When one is no more fun – another tip on changing trustees **

View blog When one is no more fun – another tip on changing trustees by Matthew Burgess

As highlighted in previous posts, there are a myriad of issues that should be taken into account in relation to any decision to change the trustee of a trust (see for example - Changing trustees of trusts – Simple in theory … not so simple in practice).

One critical issue under the Trusts Acts in most states is the rule that where there are two or more individual trustees appointed initially of a trust, the retiring trustees will continue to be liable unless replaced by:
  1. at least two individual trustees; or 
  2. a ‘trustee corporation’. 
For the purposes of these rules the ‘trustee corporation’ must be a formal trustee company, as opposed to a private propriety company.

Importantly, the trust instrument may override these rules and allow trustees to be discharged, even when replaced by a single trustee.

Often however trustees will be changed without the required permission in the trust instrument, completely ignorant of the Trust Acts rules, meaning the retiring trustees unknowingly continue to be liable.
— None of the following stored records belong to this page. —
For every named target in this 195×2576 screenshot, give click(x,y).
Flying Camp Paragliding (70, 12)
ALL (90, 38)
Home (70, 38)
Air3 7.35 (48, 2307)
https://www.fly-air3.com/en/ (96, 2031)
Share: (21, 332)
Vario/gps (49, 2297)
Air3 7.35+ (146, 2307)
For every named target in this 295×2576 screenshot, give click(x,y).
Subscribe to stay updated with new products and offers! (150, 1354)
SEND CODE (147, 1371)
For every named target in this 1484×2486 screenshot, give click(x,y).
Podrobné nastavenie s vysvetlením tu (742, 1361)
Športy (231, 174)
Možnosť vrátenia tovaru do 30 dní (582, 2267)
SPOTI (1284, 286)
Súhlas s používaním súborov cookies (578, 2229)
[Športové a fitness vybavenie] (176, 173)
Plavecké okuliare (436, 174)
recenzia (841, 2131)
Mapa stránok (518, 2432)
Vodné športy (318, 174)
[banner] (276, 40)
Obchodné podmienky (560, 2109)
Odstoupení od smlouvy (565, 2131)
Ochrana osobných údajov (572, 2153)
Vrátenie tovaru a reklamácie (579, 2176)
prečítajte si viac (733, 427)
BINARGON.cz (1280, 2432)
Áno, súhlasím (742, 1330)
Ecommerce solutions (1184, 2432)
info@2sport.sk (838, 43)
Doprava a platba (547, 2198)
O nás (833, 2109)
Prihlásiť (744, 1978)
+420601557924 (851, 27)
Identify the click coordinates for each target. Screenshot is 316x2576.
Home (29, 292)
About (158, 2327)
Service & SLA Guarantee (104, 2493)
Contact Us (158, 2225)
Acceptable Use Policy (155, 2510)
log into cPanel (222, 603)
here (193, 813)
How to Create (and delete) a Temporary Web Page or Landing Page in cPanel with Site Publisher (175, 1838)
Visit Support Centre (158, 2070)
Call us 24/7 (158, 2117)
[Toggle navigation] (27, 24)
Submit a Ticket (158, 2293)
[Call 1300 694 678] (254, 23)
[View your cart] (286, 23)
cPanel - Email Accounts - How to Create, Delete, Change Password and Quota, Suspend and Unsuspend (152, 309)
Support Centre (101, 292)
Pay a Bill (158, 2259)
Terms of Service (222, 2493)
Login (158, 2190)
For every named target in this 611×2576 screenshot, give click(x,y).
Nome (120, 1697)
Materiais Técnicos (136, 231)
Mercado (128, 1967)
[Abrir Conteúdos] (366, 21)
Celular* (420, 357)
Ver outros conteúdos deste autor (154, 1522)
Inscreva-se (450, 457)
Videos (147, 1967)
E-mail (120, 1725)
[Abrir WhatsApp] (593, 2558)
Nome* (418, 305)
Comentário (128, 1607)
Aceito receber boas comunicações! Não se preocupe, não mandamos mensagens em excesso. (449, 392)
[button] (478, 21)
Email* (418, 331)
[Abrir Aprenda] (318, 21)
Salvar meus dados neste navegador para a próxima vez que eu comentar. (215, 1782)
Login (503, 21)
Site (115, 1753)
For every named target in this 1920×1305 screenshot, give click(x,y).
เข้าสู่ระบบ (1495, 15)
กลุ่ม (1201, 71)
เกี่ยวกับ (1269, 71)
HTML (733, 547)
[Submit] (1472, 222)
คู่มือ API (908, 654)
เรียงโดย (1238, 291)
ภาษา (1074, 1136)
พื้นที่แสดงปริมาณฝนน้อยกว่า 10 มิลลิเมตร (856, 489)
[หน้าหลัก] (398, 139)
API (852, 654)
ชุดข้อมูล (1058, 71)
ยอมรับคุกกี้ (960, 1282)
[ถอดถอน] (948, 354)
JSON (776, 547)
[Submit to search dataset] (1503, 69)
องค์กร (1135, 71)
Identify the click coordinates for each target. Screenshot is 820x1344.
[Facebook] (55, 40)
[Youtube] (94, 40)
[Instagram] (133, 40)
For obvious reasons we therefore generally recommend an amendment to any trust deed that does not expressly override the Trusts Acts requirement, however this is approach is also subject to the standard mantra ‘read the deed’ as often deeds will not in fact permit this type of variation.

In situations where a variation is not permitted, one work around that helps in some (but unfortunately not all) states is to appoint (say) one individual trustee and a propriety company of which the individual trustee is the sole shareholder and director.